Havia outras profissões que ainda resistem bravamente aos novos tempos, como os tintureiros. O nosso subia o morro de bicicleta, pegando as roupas nas casas. Era o Lazinho, emérito guitarrista. E de bicicleta andava também o seu Alexandre Xandó, nosso livreiro, que visitava as casas apresentando os últimos lançamentos de São Paulo. Gozado como a bicicleta era utilizada em Poços, ainda mais levando em conta ser cidade montanhosa.
Bordadeiras, havia aos montes, cada qual com um bordado ou crochê mais bonito que o outro. As mais famosas de Poços eram a dona Cota e a dona Maria Bordadeira, se não me engano.
A profissão de parteira era requisitadíssima. Minha parteira foi dona Júlia. A de minhas irmãs, dona Esther. Poços já tinha uma boa Santa Casa, mas parte das famílias queria ter os filhos em casa. Foi o caso da dona Tereza, mulher teimosa que nem algumas netas dela que eu conheço. De saúde frágil, recebera o conselho do dr. Rowilson de que não deveria se aventurar a ter filhos: arriscava-se a morrer ou ela ou a criança. Dona Tereza não só decidiu ter como fez questão de que fosse em casa. Nasci às sete da noite com mais de 20 pessoas na sala rezando. Os dois sobrevivemos galhardamente, dona Tereza a mais quatro partos.
A profissão de alfaiate era outra extremamente valorizada. Nem falo de meu avô paterno, que deixou Buenos Aires, passou por São João, mudou-se para Poços e montou uma pequena alfaiataria com meu tio mais velho antes de ser abatido por um derrame.
Na minha infância, o alfaiate mais solicitado era o seu Alexandre Pagin, nosso vizinho. Só para meados dos anos 60 apareceram a Ducal e a roupa industrializada. O único problema do seu Pagin -dizia minha mãe- é que sempre fazia calças para mim com uma perna mais curta. E sempre comigo. Só na adolescência minha mãe descobriu que, na verdade, a minha perna esquerda é que era mais curta do que a direita.

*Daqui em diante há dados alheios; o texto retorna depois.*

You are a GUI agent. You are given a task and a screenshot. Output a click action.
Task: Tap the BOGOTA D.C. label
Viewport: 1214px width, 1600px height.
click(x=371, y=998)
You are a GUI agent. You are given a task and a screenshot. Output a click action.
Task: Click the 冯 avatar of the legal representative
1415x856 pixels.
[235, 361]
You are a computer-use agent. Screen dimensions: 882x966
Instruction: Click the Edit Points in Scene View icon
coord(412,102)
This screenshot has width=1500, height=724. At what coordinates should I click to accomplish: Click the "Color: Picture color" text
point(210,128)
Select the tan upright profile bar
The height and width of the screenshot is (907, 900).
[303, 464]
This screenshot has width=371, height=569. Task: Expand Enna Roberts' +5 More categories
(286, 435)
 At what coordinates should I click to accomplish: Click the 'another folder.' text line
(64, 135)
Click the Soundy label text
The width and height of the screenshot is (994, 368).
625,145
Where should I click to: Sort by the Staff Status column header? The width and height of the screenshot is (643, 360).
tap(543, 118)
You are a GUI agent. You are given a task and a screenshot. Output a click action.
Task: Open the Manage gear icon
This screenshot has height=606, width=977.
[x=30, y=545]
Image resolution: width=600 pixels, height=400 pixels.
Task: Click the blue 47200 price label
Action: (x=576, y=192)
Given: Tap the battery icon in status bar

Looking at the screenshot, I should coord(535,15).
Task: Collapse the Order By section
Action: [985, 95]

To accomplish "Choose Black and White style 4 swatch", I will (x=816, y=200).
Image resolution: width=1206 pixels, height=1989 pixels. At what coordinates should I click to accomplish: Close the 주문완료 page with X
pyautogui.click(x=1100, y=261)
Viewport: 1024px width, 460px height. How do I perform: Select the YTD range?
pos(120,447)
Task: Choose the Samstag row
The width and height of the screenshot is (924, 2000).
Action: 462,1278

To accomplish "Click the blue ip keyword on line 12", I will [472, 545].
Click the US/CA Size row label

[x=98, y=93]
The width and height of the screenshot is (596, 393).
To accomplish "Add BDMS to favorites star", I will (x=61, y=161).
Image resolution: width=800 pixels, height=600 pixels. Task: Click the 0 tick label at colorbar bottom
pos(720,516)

O lambe-lambe, o fotógrafo que andava com aquelas máquinas antigas que tinham uma caixa para ele colocar a cabeça e mirar a vítima, era e ainda é uma instituição municipal. O nosso era o pai do Humberto Beleza, meu colega de tiro-de-guerra.
E havia charreteiros aos montes, alguns, como o seu Laier, que conseguiram formar quatro filhos na faculdade, só com o seu trabalho. Ou o Felipão, esse mais antigo, dos idos dos anos 30, que tinha uma charrete especial para pegar as mocinhas e levar até o cassino. Se vivesse na época, a nossa ex-ministra Zélia Cardoso de Mello ia largar tudo só para desfilar em Poços na charrete do Felipão, que nem fez no Central Park, em Nova York.
Nem falo nada dos jagunços, povo brabo especializado em cobrar dívida de jogos, porque quando atingi a idade da compreensão eles já tinham aposentado suas garruchas e se tornado senhores pacatos. E muitos filhos deles nem sabem desse passado romântico dos pais.